How Amy Coppens Became a Nationally Ranked Ironman Triathlete

Inspired by her brother’s memory, this triathlete has her sights set on the world stage.

Photography by Jared Sych

Amy Coppens desperately wanted to eat something. She was 100 kilometres into the mountainous bike course of the Whistler Ironman, having swum four kilometres across chilly Alta Lake to start the day. The heavy clouds of morning made good on their threat of rain. The roads, her bike, herself – everything was soaked and cold. Coppens tried to open one of the sports gels attached to her bike, but her hands shivered too much to risk riding one-handed.

Every few minutes, she looked down at the bracelet on her right wrist with its picture of her smiling brother, Rhys, and repeated to herself: “I got this.”

Thirteen hours and 10 minutes after she started last summer’s infamously cold Whistler Ironman, Coppens crossed the finish, smiling and high-fiving the crowd. “It always seems impossible until it’s done,” she says.

Coppens, 31, was the 12th-ranked Ironman triathlete in Canada in 2015 for her age group – an impressive showing for a woman who had only completed her first triathlon three years earlier to keep a promise she’d made to honour her little brother.

Born and raised in Edmonton, Coppens and her three siblings grew up close. Her bond was thickest with Rhys, seven years her junior. “My sister used to call him my shadow,” she says. “We always had a special connection, especially when it came to sports.”

After high school, Coppens went to The King’s University in Edmonton to play soccer. After a knee injury kept her off the field, she moved on to the University of Victoria. Rhys stayed in Edmonton, becoming one of the stars of the University of Alberta Golden Bears football team.

In March 2010, Rhys died on a weekend ski trip, turning his sister’s world upside down. “I was so shocked and raw. I needed to come home,” Coppens says.

On the drive back to Alberta, she made a pact with a friend to remember her brother through what he loved best – sport. Coppens, who’d never even ridden a road bike, decided to honour Rhys by completing an Ironman triathlon, considered one of the toughest challenges in athletics.

At her first attempt at a triathlon, a half-Ironman in 2012, Coppens walked away from the start. “I mentally broke down and panicked,” she says. Two months later, she signed up for another triathlon. This time, she knew she’d at least finish when she received her race number, 25, the number both her brothers wore as high-school football players. Her kit also included the now-ubiquitous bracelet – a black band attached to a small picture of her brother – which she has worn over nine half-Ironmans and two full Ironmans, including one world championship.

This year, Coppens has set her sights on the long-course triathlon. She’s reluctant to say it aloud, but Coppens admits her goal is to compete in the Olympics one day. “That’s my big, hairy, audacious goal,” she says.

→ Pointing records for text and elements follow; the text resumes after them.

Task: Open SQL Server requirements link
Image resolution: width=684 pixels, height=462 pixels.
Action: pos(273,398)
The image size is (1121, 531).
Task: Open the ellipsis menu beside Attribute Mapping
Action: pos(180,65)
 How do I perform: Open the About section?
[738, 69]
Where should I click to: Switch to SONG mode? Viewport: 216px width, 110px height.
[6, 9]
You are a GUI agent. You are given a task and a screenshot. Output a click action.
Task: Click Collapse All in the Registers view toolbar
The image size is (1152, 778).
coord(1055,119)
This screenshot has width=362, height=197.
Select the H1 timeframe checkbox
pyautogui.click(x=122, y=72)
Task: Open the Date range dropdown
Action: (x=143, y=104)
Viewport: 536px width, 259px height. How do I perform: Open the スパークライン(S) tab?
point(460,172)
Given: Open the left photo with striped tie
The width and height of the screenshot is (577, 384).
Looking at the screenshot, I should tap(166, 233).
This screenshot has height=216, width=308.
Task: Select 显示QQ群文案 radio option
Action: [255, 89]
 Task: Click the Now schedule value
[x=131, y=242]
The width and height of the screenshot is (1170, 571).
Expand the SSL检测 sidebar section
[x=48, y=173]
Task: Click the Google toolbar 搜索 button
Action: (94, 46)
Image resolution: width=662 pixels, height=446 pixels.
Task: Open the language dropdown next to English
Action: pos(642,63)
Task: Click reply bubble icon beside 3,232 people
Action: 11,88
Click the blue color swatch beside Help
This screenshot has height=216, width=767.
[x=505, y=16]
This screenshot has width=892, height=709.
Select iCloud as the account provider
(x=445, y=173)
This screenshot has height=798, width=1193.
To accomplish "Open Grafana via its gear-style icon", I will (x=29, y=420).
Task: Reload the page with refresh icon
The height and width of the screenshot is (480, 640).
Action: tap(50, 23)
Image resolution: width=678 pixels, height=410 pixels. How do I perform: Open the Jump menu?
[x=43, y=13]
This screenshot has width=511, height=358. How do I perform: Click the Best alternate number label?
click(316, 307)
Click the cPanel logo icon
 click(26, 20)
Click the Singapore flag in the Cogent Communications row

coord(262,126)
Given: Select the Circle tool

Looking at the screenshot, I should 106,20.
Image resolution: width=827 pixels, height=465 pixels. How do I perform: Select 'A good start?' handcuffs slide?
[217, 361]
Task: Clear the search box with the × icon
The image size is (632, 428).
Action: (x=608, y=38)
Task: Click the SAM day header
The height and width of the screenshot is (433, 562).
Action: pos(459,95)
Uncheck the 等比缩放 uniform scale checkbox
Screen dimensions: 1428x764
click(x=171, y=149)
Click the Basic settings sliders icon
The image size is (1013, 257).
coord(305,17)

To get there, Coppens has adopted a gruelling schedule, training up to 15 hours a week, all while working as a key leader for Lululemon and a personal trainer at The Commune Training Co. in Calgary and taking part-time course work through Athabasca University to complete her after-degree in education. Most days, she does some combination of swimming, running and biking, with two days of strength work a week. Her rest days are about “active rest,” with a short bike ride or a yoga class.

Coppens says her focus now is on building power and strength to improve her time. Under the guidance of her trainer, Sean Guevremont (owner of The Commune), she is targeting her muscles’ ability to “fire” – exhausting a large muscle group to force her body to rely on muscles she neglects. A typical workout might include six rounds of weighted front squats, followed by squat jumps. “My victory is when my legs don’t seize,” she says.

On the nutrition side, Coppens doesn’t count calories. Triathlon, she says, is about trying to consume enough food to fuel five-hour workouts. “There’s always a point in any race, or during long training rides, where all I can think about is what I’m going to eat after,” she says. (Her mom hands her a ginger ale and a bag of plain potato chips at the finish line of her races, which is usually followed by a burger and beer.)

Coppens has three big races planned this summer and hopes to qualify for the 2017 long-course world championships in Penticton. This fall, she’ll return to her studies full-time at the University of Calgary to finish her degree – undeniably ambitious, but certainly not impossible goals.

“One thing I’ve learned from Ironman is the concept of ‘You got this,'” Coppens says. “If this is what you want to do, you got this. And there’s nothing like crossing a finish line.”